Why I'm Trying The No Remainder Life

Yesterday, even though I really wanted a salad from Chipotle, I ate lunch at home because I had leftovers in the fridge. And then last night, while I really wanted butternut squash pasta, I ate a salad. Because the greens were on the verge of wilting and the chicken, from a grill-out over the weekend, wouldn’t make it another day.

I thought I would be bummed as I’m not fond of leftovers, but instead I felt excited, like I was changing the world. 

Do you remember when you learned to divide in fourth grade? I do. Then (and now) I loved division, especially long division. My favorite kind of problem would look something like 596,464 divided by 4. I liked how many times you had to come back to that big number, taking it bite by bite until you’d solved it. Solved it—like it was a mystery.

I especially loved the problems, like the one above, with no remainders. 

A remainder is a lonely, messy, leftover with no place and no beauty.

I have this cookie recipe that uses every piece of every ingredient so that I use the egg’s yolk for the batter and the white for the icing, the zest of an orange for the batter and the juice for the icing. It’s so rewarding to use every part, to look at your counter and see no remainders. 

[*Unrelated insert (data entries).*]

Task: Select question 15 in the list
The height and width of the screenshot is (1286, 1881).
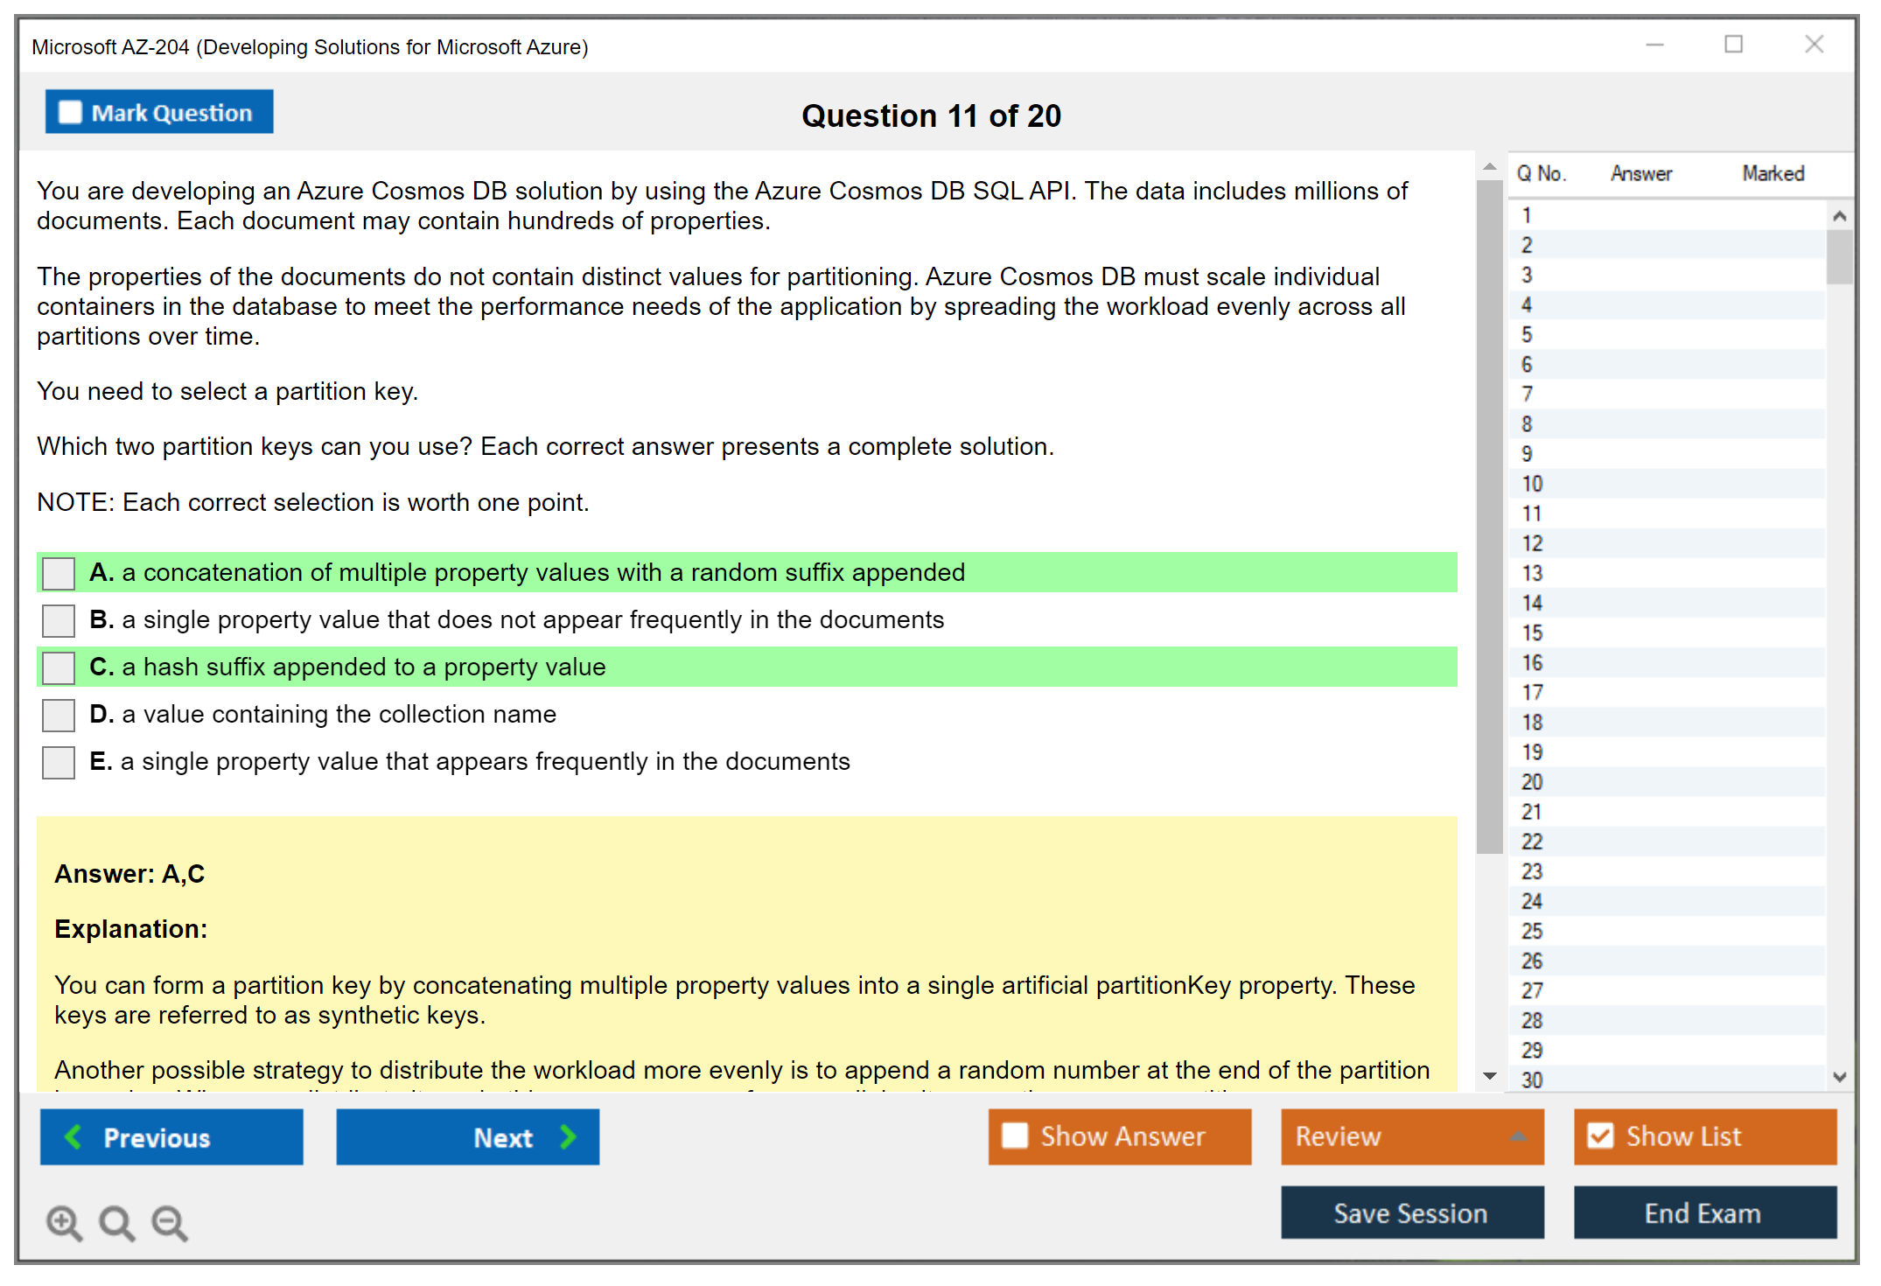Action: click(x=1532, y=633)
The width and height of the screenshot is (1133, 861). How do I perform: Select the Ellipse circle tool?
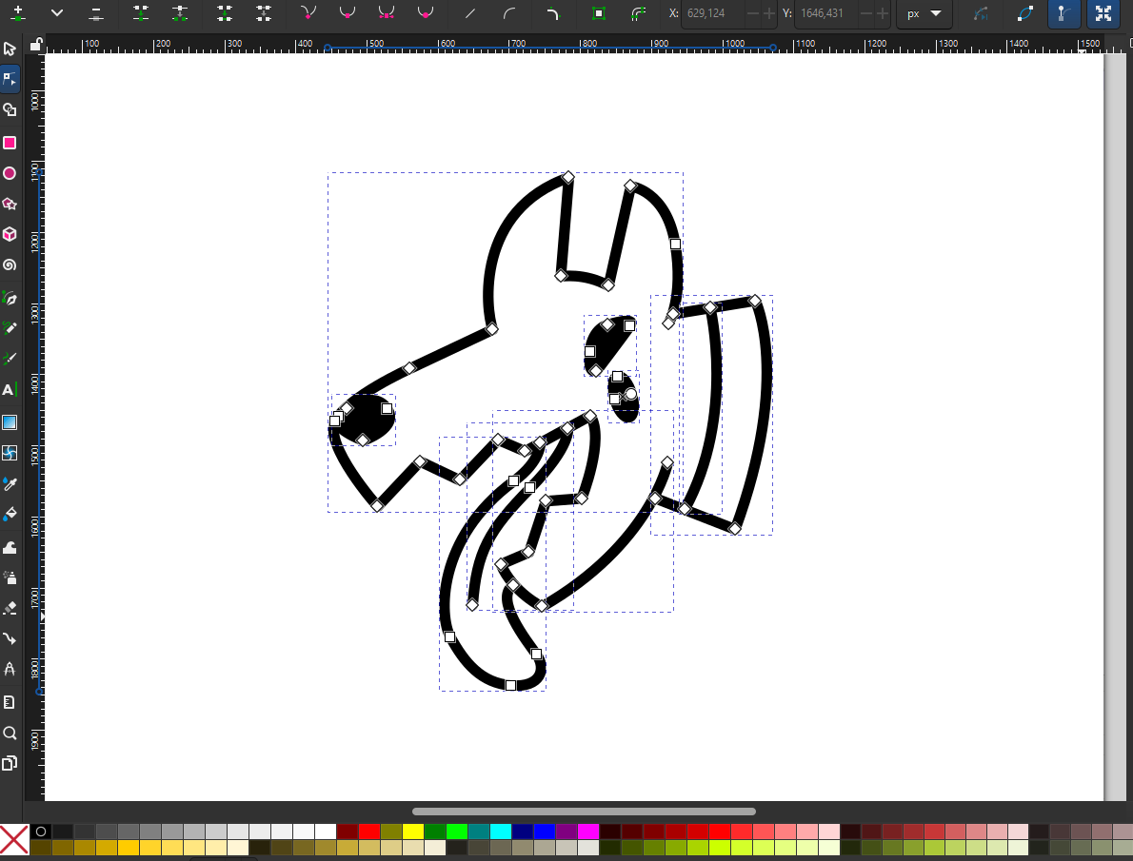10,173
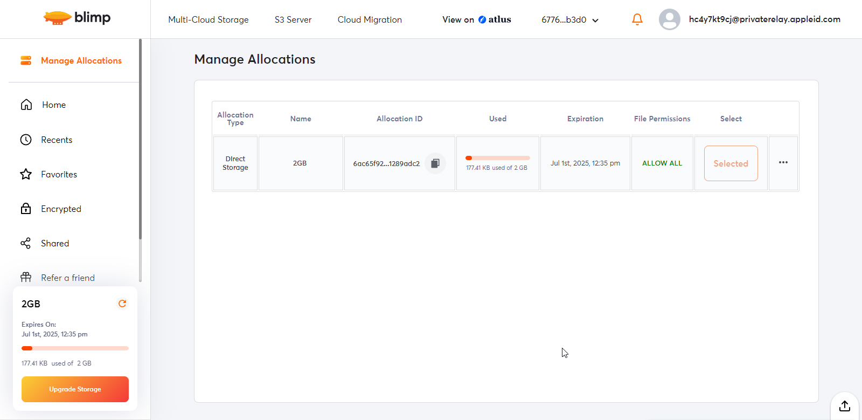Click the usage bar in the allocation row
This screenshot has width=862, height=420.
click(497, 158)
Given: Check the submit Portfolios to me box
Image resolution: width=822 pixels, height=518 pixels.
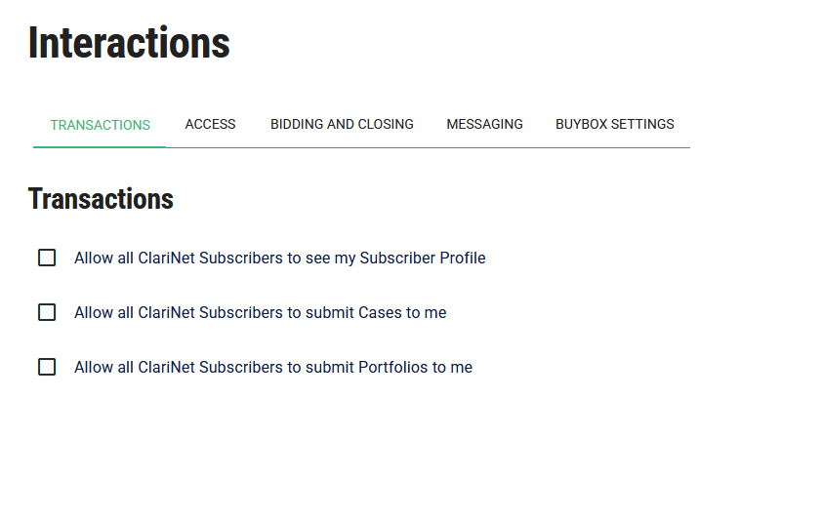Looking at the screenshot, I should (x=47, y=367).
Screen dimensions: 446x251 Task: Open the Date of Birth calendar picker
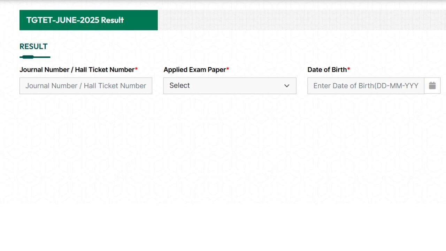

I feel like this is the kind of life to which God calls us, a no remainder life.

I finished Jen Hatmaker’s book 7 yesterday (I’ll talk about it more this week) and the biggest lesson I gleaned was this one—that waste has little place in the Christian life.

Look at the way God redeems suffering, refusing to allow it it to hang messy and alone at the end of the problem. He redeems it, makes good out it, uses the scraps of our pain to make something new and beautiful.

Look at the way God feeds the Israelites in the wilderness, the way each day brings just the right amount of food for that day and that day alone. Look at how God calls us pray even now, “Give us this day our daily bread.”

Look at the resurrection. No remainder.

And of course, we can’t help but think of God’s commands about money, His distaste for ill-used wealth, all that extra lying around accumulating dust. I can’t shake that parable about the rich farmer who plans to build more barns and dies in his sleep. It makes me nervous about the stuff in my garage.

It seems God gives us what we need and asks us to use it. He gives us more than we need, turns our attention to his needy children, and asks us to use it, too.

When I looked at my refrigerator yesterday and saw all that food going to waste I felt like a greedy, greedy waster, a girl with sloppy remainders. But using that food, pulling together a little bit of this and a little bit of that, and feeding myself a delicious meal from the blessings I already had, that was beautiful and elegant and, I think, God-pleasing.

I think of Richard Holloway’s words: 

“Simplicity, clarity, singleness: These are the attributes that give our lives power and vividness and joy as they are also the marks of great art. They seem to be the purpose of God for his whole creation.”